According to the researchers, the pill was "well tolerated" by the men: All of them completed their full course of drugs. The participants also did not experience any serious side effects, although some experienced tiredness, headaches, acne, decreased libido and mild erectile dysfunction. The men also experienced weight gain, at 0.6 kilograms for the placebo group, 1.3 kilograms for those dosed at 200 miligrams, and 1.9 kilograms on average for the 400 miligram group.

Next, the drug must be tested for longer periods of time to show it can suppress the production of sperm, Wang told Newsweek. The team is also developing other male contraceptive pills, including a reversible long-acting injectable and a patch, she said. The best one will reach the market, the team hopes.

The findings were presented at the Endocrine Society 2019 meeting in New Orleans, and have not yet been published in a peer-reviewed journal.

Dr. Christopher Barratt, a professor of Reproductive Medicine at the University of Dundee who was not involved in the study, told Newsweek: "This double-blind placebo controlled trial provides important data in healthy men of the potential acceptability and safety of this prodrug. It will be important to know how effective the compound is in live trials and the potential negative side effect on sexual desire may cause some cause for concern."

The study is the latest in a string of attempts to develop a male contraceptive pill. At the moment, men have two options: the condom or a vasectomy.
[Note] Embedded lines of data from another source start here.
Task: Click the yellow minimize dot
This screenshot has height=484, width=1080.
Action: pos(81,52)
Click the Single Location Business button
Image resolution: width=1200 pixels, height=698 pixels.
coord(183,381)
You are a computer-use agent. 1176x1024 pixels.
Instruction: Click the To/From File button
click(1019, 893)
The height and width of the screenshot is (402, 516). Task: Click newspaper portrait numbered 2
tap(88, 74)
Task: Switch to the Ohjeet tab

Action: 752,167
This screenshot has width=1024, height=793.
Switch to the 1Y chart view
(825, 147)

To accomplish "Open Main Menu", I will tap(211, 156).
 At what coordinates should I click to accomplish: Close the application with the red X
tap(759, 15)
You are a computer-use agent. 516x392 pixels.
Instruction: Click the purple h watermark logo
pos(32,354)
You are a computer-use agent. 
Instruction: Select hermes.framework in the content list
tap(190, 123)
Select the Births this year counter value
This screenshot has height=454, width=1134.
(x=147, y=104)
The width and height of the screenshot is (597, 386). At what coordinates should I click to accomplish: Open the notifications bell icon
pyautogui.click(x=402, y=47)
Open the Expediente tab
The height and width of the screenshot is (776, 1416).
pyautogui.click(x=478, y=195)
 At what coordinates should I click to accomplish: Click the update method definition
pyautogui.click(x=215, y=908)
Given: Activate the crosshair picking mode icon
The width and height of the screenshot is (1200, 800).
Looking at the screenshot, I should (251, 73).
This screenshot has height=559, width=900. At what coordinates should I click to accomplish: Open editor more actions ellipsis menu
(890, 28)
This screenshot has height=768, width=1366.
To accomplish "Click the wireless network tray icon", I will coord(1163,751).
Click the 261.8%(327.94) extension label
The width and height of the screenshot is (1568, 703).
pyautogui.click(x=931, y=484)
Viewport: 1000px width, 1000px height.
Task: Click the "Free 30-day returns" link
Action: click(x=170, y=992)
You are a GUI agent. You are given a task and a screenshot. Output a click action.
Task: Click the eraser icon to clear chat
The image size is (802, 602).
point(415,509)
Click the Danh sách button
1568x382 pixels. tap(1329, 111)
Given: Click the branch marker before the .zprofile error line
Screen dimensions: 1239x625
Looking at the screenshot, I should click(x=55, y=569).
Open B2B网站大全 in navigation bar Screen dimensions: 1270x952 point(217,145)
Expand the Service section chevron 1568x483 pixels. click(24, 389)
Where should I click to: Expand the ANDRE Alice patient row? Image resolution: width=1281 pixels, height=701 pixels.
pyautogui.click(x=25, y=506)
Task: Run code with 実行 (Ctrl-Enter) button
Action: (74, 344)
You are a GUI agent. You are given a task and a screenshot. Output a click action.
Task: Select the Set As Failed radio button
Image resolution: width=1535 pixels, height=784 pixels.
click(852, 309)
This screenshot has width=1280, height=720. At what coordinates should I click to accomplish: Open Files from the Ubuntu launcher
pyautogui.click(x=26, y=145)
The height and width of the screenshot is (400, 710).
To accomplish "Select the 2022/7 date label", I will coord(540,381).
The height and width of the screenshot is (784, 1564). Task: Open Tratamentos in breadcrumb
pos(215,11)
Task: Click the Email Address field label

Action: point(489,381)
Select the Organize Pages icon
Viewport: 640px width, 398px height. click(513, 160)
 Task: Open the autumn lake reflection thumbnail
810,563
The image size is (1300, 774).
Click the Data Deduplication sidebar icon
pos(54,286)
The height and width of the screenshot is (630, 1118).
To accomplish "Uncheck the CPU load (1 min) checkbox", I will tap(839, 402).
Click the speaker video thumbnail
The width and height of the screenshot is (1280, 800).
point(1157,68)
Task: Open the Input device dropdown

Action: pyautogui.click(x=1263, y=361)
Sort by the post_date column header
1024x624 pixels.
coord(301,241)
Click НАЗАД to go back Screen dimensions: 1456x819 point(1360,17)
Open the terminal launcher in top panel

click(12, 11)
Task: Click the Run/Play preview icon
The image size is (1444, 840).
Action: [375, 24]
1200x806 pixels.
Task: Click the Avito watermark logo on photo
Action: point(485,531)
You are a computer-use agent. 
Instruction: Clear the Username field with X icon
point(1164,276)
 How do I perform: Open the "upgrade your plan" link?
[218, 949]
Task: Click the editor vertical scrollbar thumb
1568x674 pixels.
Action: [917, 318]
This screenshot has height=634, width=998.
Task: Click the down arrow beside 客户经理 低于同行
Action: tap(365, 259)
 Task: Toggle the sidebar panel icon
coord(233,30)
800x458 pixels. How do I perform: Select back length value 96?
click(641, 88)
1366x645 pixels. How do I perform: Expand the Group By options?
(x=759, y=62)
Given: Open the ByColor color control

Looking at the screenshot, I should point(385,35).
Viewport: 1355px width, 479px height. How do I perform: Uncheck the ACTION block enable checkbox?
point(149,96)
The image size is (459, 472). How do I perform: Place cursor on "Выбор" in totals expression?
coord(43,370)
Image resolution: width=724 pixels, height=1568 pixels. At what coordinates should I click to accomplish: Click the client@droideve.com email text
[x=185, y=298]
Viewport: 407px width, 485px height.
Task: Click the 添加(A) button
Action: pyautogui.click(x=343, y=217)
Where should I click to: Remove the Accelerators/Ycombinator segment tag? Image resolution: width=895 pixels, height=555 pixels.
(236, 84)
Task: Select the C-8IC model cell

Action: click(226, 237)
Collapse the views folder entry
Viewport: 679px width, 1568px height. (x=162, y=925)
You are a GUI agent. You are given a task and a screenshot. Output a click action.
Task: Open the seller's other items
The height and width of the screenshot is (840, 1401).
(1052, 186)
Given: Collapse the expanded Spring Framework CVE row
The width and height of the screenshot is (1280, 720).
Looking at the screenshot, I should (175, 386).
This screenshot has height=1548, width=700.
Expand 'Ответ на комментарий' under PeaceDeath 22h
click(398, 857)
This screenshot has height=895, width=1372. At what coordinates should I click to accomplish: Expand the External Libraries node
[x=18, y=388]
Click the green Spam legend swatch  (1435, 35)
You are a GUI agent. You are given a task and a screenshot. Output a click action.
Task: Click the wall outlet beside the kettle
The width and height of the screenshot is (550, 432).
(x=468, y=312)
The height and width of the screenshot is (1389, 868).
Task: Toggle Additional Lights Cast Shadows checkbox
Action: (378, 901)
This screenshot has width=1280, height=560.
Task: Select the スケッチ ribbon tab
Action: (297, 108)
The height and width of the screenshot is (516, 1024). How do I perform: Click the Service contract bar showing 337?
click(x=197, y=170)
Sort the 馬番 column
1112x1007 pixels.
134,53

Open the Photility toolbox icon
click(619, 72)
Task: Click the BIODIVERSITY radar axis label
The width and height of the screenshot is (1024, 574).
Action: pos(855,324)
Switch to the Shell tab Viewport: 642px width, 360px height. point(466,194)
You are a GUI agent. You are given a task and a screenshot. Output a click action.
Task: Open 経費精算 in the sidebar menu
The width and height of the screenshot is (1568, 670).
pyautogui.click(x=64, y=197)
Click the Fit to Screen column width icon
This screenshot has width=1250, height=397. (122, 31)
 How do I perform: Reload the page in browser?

Earlier this year, the same team published a separate study of a different compound called dimethandrolone undecanoate (DMAU) in the Journal of Clinical Endocrinology and Metabolism. The findings were first presented at the Endocrine Society's annual meeting in Chicago. And last year, research published in the Journal of Medicinal Chemistry investigated the toxic substance ouabain as a potential basis for the male birth control pill.

In 2016, the team behind a study published in the Journal of Clinical Endocrinology assessed the effectiveness of the shot. A total of 20 men quit the study because of the side effects of the drug.

This article has been updated with comment from Professor Christopher Barratt.